Environmental Toxicity

Environmental toxicity

Well over 50 years ago, a scientist named Rachel Carson predicted that the “smooth superhighway” of chemical-intensive agriculture this country was speeding along could only lead to disaster. As she asked in Silent Spring,

“Why would anyone believe it is possible to lay down such a barrage of poisons on the surface of the earth without making it unfit for all life?”

Pesticides wreak havoc on the environment, threatening biodiversity and weakening the natural systems upon which human survival depends. PAN works with partners around the world to promote agricultural systems that protect and strengthen, rather than contaminate, natural ecosystems.

Insect populations under threat

A scientific study released in 2019 found that the chemical-intensive farming system in the United States has made U.S. farmland 48 times more toxic to insects than it was 20 years ago and  growing evidence shows insect populations around the world are teetering on the edge of collapse. Current research underscores the urgent need to shift our food system away from its reliance on pesticides.

Neonicotinoid pesticides, introduced by Bayer Crop Science in 1985, provide the biggeste threat to pollinators and other insects. By the late 1990s use of “neonics” was growing fast, and today Bayer’s imadocloprid, the first neonic introduced, is among the most widely used pesticides in the world.

Neonics are systemic insecticides. The chemicals are drawn up by the roots and distributed to all parts of a living plant, including its flower and pollen. For years, scientists have known that these chemicals can harm bees and other insects, weakening their immune systems, disrupting reproduction and interfering with nervous system functions. Even worse, neonics can last from months to years in the environment. Insects are experiencing an ever growing “acute toxic load” and the dramatic increases in exposure over time are illustrated in the graphic below.

Toxicity chart

A few other key findings from the 2019 study:

  • Neonics are responsible for 92 percent of the increased lethal toxicity to insects
  • Neonic use on corn and soy contributes to the toxic load more than any other crop
  • Neonics contributing most to toxicity are imidacloprid and clothianidin (manufactured by Bayer-Monsanto) and thiamethoxam (a product of Syngenta-ChemChina).

It is also clear that use of these pesticides  does not help farmers; EPA researchers have found that soy seeds coated with neonics resulted in zero increases in yield. Seed treatments make up nearly 90 percent of all neonic use in the US.

For more information on how pesticides are harming honeybees and other vital pollinators, see our Pesticides & Pollinators resource page.

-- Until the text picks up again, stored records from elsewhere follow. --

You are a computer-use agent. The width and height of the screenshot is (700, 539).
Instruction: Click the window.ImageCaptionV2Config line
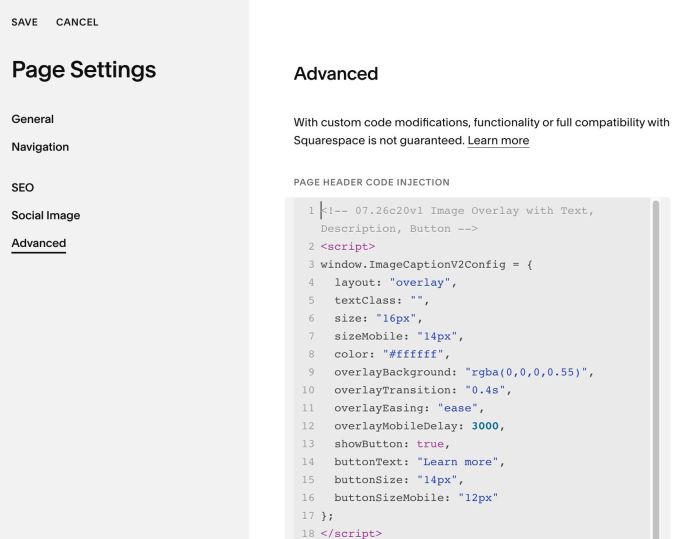pos(426,265)
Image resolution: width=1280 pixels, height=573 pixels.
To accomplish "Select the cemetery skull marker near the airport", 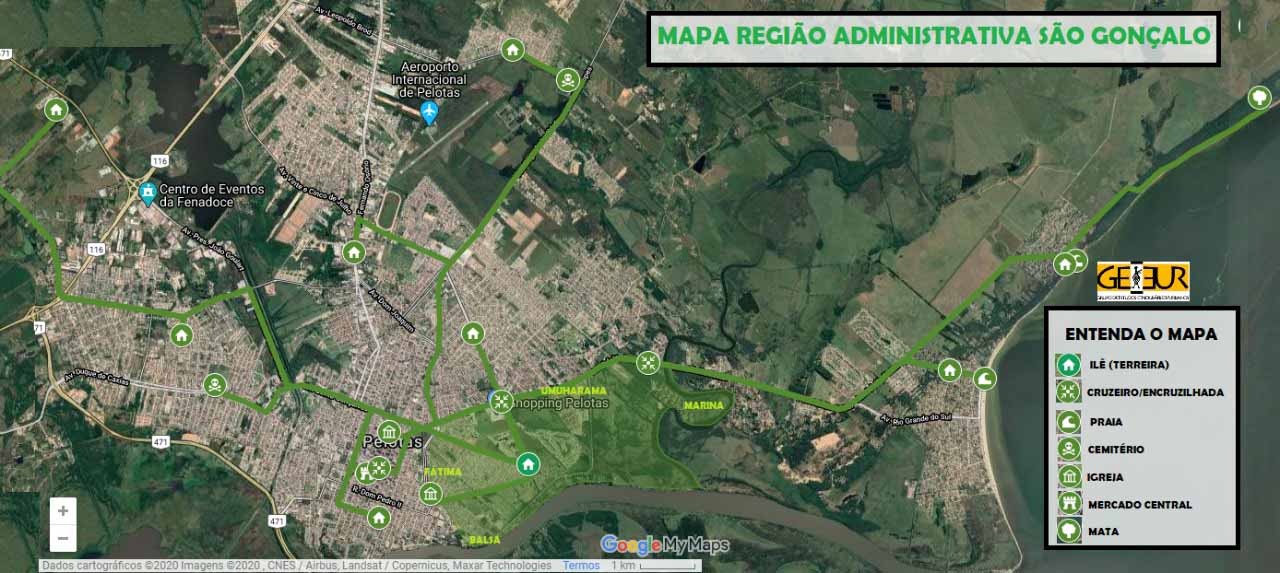I will point(567,79).
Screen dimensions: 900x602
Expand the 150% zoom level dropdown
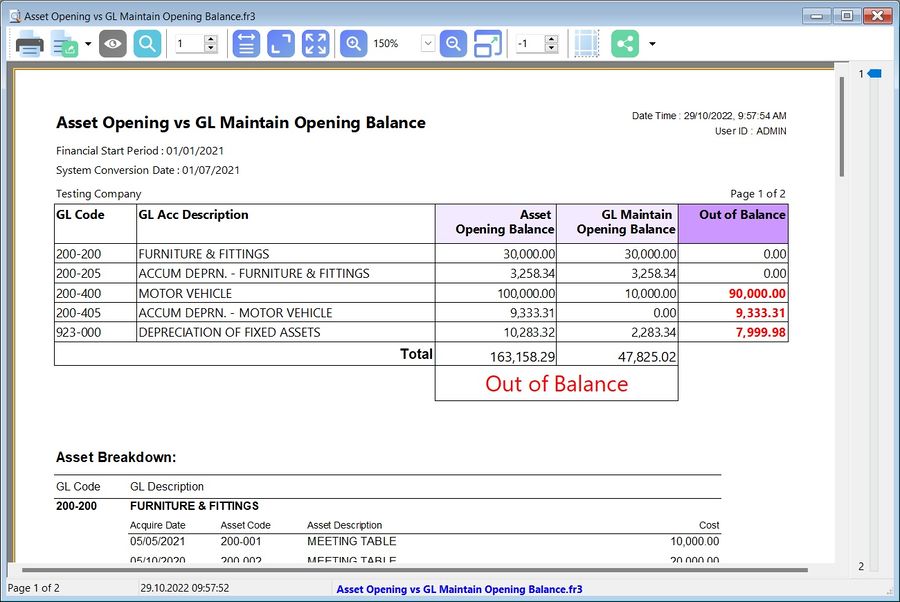[x=428, y=44]
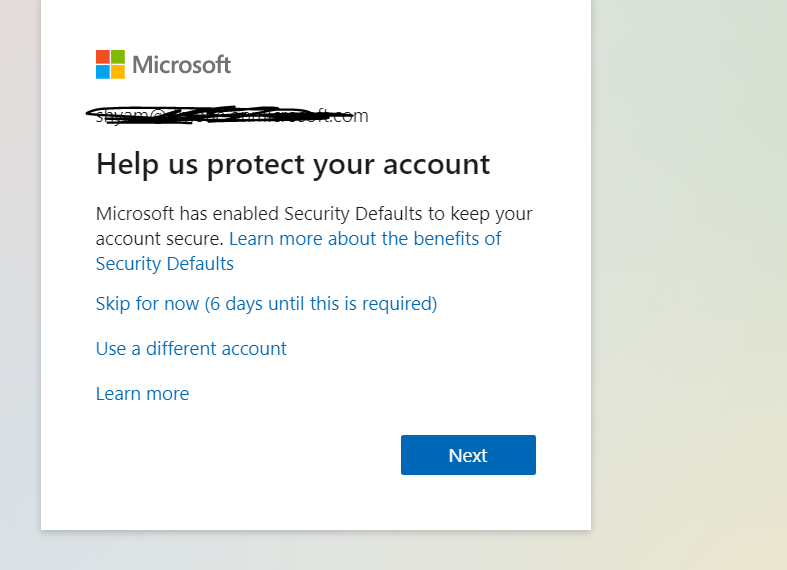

Endangered species at risk

Some pesticides seep through the soil into groundwater; others are washed by rain into creeks, rivers, and lakes where they can poison fish and other aquatic organisms. Depending on the type of chemical, contamination can last for days, weeks, months – even decades.

Pesticide runoff remains largely unregulated, and government agencies have shown little initiative in protecting complex aquatic ecosystems. Fortunately, when tainted runoff threatens a species already listed as endangered, the government can be forced to act. In the pacific northwest, creeks that are home to endangered salmon now require substantial buffer zones from toxic pesticides.

In 2018, a national report from the National Marine Fisheries Service (NMFS) found that organophosphate pesticides (OPs) malathion, diazinon and chlorpyrifos threaten the health of aquatic wildlife, notably orca and salmon. The NMFS study found that dozens of threatened or endangered species — and their critical habitats — were in jeopardy.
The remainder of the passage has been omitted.